You have a number of good options for corn free/wheat free/byproducts/ and digest free foods at about $50 for a 30lb bag. That site seems to have some good articles, too. But remember,the owner of that site is a dentist, not a professor in animal nutrition.


----------



## Mily (Mar 10, 2012)

thank you jocoyn- yes we have lots and lots to choose from here in Miami but i dont really trust the vets advise to go with what he recommends- as when i first got Torque he told me to go with Eukanuba. after some research i found that its cr** for what the cost are... plus the people who work at petsmart dont know about the foods either.

i have read alot about Blue Buffalo giving loose stools- so i am going to go with either Innova or Wellness- they all range between 50-55 at my local petsmart for a 30 lbs.

*what do you feed your pup?*

thank you!


----------



## NancyJ (Jun 15, 2003)

I feed Fromm Large Breed Puppy Gold and am very happy. 
But I order online with free shipping. It is very close between that and the Innova.
Also be sure to look at kcal/kg on these foods. Sometimes a more expensive bag is cheaper to feed.

Diamond makes the Wellness Large Breed Puppy and it is recalled right now as is all TOTW in the SE.


----------



## Courtney (Feb 12, 2010)

My boy was on Innova LB puppy straight from the breeders until about 6 months old. He did fine on it.


----------



## Mily (Mar 10, 2012)

@ jocoyn--I dont think we have LB Puppy Gold in Miami- but i can order Online. i am going to read up on it. 

wow that is scary .where can i find recall info on Wellness? 
what is "TOTW"?

 


@Courtney-What is your pup eating now?


----------



## Courtney (Feb 12, 2010)

Mily;2479847
@Courtney-What is your pup eating now?[/QUOTE said:


> I switched him to raw. He still gets kibble on occassion and gets adult grainfree Acana (he just turned 2). Also, another kibble he does fine on


----------



## Mily (Mar 10, 2012)

can you give me some info on RAW- i know alot of people on the forum feed Raw but i have no idea what that means lol


----------



## NancyJ (Jun 15, 2003)

Mily said:


> @ jocoyn--I dont think we have LB Puppy Gold in Miami- but i can order Online. i am going to read up on it.
> 
> wow that is scary .where can i find recall info on Wellness?
> what is "TOTW"?


Just google wellness large breed puppy it is on the front of their page.
TOTW is Taste of the Wild made by Diamond Brands. I don't think Petsmart Carries Diamond products but they private label for so many other companies it is hard to keep things straight.

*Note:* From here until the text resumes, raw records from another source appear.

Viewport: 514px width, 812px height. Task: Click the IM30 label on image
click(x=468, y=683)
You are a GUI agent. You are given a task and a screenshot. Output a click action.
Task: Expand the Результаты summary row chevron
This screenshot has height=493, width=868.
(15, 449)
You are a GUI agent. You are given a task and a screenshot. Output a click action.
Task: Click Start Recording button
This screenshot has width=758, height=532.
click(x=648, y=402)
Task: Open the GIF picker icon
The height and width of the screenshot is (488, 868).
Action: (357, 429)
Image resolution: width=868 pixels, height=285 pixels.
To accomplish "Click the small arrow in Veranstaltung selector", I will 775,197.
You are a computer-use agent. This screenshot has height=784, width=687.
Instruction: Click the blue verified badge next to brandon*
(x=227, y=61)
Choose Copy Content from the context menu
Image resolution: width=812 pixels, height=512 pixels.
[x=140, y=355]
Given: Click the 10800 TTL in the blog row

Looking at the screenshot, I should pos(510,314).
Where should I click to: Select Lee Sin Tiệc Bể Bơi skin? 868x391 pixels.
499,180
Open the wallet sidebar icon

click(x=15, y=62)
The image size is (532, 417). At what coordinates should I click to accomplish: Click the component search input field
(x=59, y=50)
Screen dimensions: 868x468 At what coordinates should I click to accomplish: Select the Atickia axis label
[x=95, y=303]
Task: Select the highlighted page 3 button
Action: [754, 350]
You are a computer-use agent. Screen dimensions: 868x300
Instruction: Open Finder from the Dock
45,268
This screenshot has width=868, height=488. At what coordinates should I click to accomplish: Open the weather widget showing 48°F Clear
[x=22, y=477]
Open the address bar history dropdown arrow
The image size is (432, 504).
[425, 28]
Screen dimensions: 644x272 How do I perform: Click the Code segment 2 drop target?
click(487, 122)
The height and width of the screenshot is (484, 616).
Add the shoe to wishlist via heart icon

My breeder was the one who told me about Fromm and started Beau on it.

And, as stated, the Innova food looks like a good choice, I would not have any reservations about feeding it.


----------



## Courtney (Feb 12, 2010)

Mily said:


> can you give me some info on RAW- i know alot of people on the forum feed Raw but i have no idea what that means lol


Not trying to sway you to raw but here's a link that I like. There's also a section on this forum with alot of good info about raw feeding, check out the stickies at the top.

I also think Innova is a good kibble to try

Welcome to the Raw Dog Ranch


----------



## Mily (Mar 10, 2012)

Thank you both very much for the info.... im going to go get innova tmrw and will defn read on raw 

hopefully i can do both .


----------